Così come la pastorizia e la diffusione del lupo; così come la grande distribuzione e il negozio di vicinato; come l’allevamento domestico e l’allevamento intensivo; come l’aria pulita e l’aumento di autovetture incontrollato; come il richiamo alla vocazione turistica e l’installazione di piattaforme o di centrali a carbone.

Ripeto: io non so dire quale sia meglio. Dico che dovremmo renderci conto che ci sono cose inconciliabili. Ma le questioni che non si possono comporre, tra le persone, trovano una soluzione o un compromesso, anche attraverso dei contatti o degli scambi violenti; non possiamo immaginare la stessa cosa quando a scontrarsi solo livelli economici diversi: una bottega di paese non può far niente contro la grande distribuzione. Il sistema agricolo consolidato, antico, non può far niente contro l’industria o contro l’agricoltura intensiva.

Quella che il grande economista citato all’inizio potrebbe chiamare società multitasking, in realtà non è che l’atavica capacità dell’uomo di adattarsi all’ambiente, scendendo a compromessi talvolta faticosi, dolorosi e insoddisfacenti, ma che gli permettono di vivere.
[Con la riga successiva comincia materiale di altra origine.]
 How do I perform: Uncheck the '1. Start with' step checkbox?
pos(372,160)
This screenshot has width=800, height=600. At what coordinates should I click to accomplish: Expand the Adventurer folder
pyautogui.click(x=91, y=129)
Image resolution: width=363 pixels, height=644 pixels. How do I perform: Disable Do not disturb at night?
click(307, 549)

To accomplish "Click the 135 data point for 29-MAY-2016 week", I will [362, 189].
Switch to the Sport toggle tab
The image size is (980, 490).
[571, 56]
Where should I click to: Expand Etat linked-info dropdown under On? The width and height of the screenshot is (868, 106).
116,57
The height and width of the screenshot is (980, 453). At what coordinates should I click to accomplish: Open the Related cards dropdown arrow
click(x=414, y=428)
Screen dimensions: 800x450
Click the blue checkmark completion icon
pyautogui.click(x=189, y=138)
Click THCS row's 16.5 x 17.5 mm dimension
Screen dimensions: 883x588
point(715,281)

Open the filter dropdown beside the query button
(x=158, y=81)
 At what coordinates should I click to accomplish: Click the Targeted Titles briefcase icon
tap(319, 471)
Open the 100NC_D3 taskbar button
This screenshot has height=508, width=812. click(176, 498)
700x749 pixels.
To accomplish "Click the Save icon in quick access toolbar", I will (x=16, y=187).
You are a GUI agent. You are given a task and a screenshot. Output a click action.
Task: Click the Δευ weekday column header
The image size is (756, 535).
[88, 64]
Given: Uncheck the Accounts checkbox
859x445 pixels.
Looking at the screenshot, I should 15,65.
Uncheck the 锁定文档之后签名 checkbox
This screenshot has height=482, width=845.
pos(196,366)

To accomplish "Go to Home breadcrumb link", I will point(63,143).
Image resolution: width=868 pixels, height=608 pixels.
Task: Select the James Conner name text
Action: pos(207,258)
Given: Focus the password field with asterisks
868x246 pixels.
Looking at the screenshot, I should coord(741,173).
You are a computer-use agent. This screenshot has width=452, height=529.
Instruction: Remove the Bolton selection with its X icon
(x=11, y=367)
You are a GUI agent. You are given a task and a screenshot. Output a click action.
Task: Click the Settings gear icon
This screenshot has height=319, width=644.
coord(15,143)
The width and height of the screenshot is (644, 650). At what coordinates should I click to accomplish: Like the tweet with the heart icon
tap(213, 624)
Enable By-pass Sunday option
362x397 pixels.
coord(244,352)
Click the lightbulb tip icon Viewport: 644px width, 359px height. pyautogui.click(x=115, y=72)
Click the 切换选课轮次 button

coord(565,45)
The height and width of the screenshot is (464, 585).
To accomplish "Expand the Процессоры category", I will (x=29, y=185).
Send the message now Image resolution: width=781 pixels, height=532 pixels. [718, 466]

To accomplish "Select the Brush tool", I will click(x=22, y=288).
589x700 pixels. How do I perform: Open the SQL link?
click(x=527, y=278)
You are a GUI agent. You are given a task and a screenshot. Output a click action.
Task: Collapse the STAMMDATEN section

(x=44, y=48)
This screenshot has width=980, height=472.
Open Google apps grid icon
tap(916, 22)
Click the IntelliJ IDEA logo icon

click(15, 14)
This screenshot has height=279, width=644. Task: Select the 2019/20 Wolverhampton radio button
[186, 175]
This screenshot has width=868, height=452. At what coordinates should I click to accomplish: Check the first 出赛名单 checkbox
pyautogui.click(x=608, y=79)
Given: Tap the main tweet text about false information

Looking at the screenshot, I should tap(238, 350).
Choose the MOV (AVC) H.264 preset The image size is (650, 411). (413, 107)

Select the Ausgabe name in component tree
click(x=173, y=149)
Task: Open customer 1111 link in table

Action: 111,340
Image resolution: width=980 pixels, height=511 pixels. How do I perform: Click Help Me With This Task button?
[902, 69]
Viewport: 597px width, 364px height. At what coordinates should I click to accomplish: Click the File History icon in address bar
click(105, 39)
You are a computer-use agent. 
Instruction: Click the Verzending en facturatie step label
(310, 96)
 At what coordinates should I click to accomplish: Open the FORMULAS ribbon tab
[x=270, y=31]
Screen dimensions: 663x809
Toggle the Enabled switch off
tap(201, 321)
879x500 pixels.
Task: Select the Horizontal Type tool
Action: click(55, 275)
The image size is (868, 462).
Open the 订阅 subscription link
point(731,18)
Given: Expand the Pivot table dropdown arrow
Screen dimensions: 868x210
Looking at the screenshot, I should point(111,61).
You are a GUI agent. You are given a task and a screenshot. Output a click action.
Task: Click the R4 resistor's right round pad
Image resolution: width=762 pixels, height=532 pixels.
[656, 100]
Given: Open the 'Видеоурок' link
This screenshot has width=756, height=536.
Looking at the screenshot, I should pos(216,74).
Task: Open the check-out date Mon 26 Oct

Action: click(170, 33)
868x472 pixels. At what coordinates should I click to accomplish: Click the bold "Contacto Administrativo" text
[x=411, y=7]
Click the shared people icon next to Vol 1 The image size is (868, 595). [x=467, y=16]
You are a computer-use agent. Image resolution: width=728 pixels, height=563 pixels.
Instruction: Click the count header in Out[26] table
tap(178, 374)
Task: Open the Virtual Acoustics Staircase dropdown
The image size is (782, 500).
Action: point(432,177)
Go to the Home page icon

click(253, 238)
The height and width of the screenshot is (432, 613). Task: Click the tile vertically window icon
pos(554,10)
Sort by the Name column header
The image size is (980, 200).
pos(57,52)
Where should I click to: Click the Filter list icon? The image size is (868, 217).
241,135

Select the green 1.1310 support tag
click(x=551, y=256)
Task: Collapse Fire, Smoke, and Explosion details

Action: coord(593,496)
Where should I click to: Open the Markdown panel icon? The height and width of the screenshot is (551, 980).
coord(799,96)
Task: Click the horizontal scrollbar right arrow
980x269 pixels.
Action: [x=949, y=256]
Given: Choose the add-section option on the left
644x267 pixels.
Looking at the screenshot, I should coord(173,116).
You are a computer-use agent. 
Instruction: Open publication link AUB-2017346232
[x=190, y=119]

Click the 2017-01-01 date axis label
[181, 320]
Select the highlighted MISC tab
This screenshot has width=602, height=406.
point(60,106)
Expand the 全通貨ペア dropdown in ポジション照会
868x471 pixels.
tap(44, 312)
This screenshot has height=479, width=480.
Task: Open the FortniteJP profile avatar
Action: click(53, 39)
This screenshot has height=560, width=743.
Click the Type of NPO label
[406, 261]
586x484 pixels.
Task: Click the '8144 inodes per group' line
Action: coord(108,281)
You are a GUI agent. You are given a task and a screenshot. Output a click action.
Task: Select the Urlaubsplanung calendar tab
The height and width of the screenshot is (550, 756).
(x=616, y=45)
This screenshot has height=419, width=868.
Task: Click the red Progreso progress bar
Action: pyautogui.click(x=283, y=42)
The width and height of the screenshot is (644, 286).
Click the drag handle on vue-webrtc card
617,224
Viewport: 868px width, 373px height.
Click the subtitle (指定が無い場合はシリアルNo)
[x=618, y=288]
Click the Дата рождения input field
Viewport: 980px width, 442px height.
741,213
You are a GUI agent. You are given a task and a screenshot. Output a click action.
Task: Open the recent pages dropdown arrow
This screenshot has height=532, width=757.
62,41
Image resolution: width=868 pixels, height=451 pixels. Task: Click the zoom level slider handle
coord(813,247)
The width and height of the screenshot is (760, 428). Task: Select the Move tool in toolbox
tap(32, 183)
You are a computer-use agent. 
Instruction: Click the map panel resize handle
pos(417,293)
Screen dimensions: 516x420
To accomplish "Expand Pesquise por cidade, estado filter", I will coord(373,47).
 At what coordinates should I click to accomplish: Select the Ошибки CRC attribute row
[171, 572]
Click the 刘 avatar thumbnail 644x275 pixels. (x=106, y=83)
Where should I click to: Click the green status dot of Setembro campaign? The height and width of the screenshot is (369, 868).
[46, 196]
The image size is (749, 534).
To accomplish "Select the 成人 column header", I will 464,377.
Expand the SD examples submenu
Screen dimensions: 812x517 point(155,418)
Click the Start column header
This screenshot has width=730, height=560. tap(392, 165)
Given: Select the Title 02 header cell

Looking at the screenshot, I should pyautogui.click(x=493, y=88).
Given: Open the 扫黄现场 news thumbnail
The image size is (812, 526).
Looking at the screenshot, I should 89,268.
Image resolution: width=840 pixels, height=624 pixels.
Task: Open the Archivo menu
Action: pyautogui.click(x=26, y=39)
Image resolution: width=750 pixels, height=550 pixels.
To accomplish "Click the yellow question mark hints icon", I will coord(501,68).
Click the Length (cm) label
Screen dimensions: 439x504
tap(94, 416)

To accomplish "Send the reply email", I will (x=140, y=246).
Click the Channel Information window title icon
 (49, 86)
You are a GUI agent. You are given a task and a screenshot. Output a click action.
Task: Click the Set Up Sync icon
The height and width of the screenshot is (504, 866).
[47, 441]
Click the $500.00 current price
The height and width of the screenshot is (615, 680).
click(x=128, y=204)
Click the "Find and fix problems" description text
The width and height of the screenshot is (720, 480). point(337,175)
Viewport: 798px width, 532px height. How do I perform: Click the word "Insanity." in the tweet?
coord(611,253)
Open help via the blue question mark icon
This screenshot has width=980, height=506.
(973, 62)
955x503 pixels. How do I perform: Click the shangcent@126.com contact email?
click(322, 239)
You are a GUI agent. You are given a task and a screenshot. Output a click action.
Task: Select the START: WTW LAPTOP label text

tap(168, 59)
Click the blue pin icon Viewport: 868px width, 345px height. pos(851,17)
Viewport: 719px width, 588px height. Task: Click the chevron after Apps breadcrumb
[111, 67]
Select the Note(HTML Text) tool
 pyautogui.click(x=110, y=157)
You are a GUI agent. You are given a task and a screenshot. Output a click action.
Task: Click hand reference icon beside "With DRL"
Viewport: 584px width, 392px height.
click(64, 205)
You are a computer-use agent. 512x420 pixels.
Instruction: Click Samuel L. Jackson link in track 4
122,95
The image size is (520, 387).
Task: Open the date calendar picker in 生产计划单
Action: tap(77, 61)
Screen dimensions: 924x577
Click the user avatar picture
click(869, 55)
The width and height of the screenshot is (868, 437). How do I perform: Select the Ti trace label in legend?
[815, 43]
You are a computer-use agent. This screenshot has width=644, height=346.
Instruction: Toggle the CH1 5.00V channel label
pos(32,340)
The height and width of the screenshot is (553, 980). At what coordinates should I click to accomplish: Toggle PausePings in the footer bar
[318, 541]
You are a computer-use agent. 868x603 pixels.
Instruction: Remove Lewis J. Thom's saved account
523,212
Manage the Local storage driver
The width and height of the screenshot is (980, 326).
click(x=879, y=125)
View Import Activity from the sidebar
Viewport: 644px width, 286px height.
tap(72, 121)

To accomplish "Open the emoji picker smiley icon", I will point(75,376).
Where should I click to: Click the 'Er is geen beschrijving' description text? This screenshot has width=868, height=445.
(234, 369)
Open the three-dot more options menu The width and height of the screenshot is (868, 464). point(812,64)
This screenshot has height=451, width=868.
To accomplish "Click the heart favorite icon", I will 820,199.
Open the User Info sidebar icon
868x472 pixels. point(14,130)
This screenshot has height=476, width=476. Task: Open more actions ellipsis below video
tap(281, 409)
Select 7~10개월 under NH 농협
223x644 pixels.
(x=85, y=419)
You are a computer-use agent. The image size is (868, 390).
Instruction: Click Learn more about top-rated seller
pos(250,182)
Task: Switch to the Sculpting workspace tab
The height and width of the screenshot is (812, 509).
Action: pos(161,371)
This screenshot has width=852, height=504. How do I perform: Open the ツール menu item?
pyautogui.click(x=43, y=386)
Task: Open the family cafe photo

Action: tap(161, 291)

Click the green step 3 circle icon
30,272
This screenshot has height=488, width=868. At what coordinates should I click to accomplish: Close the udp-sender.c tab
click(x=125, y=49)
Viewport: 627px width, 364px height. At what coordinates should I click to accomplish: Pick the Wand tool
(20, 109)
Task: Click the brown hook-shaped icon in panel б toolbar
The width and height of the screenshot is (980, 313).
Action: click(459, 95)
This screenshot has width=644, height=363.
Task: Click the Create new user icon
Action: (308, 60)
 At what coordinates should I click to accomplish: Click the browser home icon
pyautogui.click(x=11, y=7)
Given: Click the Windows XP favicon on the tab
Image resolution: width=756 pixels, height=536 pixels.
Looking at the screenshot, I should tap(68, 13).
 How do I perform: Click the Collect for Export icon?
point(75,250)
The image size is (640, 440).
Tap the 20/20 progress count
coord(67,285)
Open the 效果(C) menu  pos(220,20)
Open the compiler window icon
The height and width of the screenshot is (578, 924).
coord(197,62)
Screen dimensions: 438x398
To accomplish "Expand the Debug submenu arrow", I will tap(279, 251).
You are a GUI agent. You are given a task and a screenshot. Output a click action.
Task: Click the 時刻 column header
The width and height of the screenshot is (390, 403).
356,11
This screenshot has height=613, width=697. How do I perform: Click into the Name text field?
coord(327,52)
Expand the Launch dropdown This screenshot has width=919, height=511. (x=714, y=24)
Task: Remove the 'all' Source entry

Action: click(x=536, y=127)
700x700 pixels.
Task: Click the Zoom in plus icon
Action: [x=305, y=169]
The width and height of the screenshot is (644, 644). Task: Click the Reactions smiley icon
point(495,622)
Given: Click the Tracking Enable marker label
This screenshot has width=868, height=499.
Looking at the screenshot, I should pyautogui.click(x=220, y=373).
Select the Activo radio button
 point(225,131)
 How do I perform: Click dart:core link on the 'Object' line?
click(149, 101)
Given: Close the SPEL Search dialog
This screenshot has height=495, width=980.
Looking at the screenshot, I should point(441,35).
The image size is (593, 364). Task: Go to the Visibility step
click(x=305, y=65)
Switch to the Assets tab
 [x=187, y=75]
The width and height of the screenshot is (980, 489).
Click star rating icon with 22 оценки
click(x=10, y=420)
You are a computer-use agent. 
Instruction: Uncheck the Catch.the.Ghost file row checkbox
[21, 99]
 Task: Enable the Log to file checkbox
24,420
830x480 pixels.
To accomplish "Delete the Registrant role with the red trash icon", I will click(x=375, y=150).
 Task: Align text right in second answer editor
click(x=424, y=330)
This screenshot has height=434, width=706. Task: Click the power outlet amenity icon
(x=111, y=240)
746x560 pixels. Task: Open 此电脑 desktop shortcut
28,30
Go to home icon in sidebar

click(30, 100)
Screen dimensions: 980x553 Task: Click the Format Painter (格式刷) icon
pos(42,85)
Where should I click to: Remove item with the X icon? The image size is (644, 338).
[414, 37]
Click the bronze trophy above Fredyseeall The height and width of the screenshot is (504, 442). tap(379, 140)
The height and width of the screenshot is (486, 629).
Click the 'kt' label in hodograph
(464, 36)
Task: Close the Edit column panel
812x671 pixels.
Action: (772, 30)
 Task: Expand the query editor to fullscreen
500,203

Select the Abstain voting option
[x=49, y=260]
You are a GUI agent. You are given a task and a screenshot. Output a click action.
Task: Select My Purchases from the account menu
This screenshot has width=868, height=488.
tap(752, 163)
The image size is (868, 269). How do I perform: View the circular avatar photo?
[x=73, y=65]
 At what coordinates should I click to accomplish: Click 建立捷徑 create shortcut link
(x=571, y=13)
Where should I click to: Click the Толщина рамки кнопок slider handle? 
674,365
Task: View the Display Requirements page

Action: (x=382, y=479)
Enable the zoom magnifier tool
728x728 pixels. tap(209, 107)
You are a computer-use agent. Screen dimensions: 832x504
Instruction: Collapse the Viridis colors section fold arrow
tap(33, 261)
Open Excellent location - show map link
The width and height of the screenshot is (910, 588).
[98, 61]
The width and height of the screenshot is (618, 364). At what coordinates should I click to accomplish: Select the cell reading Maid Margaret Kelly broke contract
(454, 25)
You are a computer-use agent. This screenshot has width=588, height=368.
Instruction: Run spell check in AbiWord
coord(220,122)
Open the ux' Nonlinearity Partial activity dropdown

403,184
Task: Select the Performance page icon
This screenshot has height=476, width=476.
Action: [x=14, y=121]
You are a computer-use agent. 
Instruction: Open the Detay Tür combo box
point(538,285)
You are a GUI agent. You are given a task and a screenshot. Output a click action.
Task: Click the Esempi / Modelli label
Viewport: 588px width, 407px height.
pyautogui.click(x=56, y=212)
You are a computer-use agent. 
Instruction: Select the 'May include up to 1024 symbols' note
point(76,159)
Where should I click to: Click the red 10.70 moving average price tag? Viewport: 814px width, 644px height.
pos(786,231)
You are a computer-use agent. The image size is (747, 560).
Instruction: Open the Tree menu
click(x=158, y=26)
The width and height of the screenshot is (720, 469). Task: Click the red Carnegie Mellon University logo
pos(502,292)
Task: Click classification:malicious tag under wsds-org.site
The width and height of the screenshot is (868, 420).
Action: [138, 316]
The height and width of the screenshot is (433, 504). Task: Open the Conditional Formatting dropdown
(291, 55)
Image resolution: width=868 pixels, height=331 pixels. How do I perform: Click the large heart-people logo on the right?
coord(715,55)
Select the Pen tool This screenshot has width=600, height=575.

L’industria, l’economia, ha si capacità di adattarsi, ma non per venire incontro all’uomo, piuttosto per seguire il fatturato, e non potrebbe fare diversamente.

È qui che la politica dovrebbe entrare, e farsi carico di quel che all’uomo manca, proteggendo, fuori dalle regole del mercato, il paesaggio, la salubrità dei luoghi, i diritti pubblici, la forma di una società acquisita, la dignità del lavoro, il diritto ai sogni.

Ma se la politica consente di essere sostenuta dall’economia, allora possiamo anche immaginare il risultato.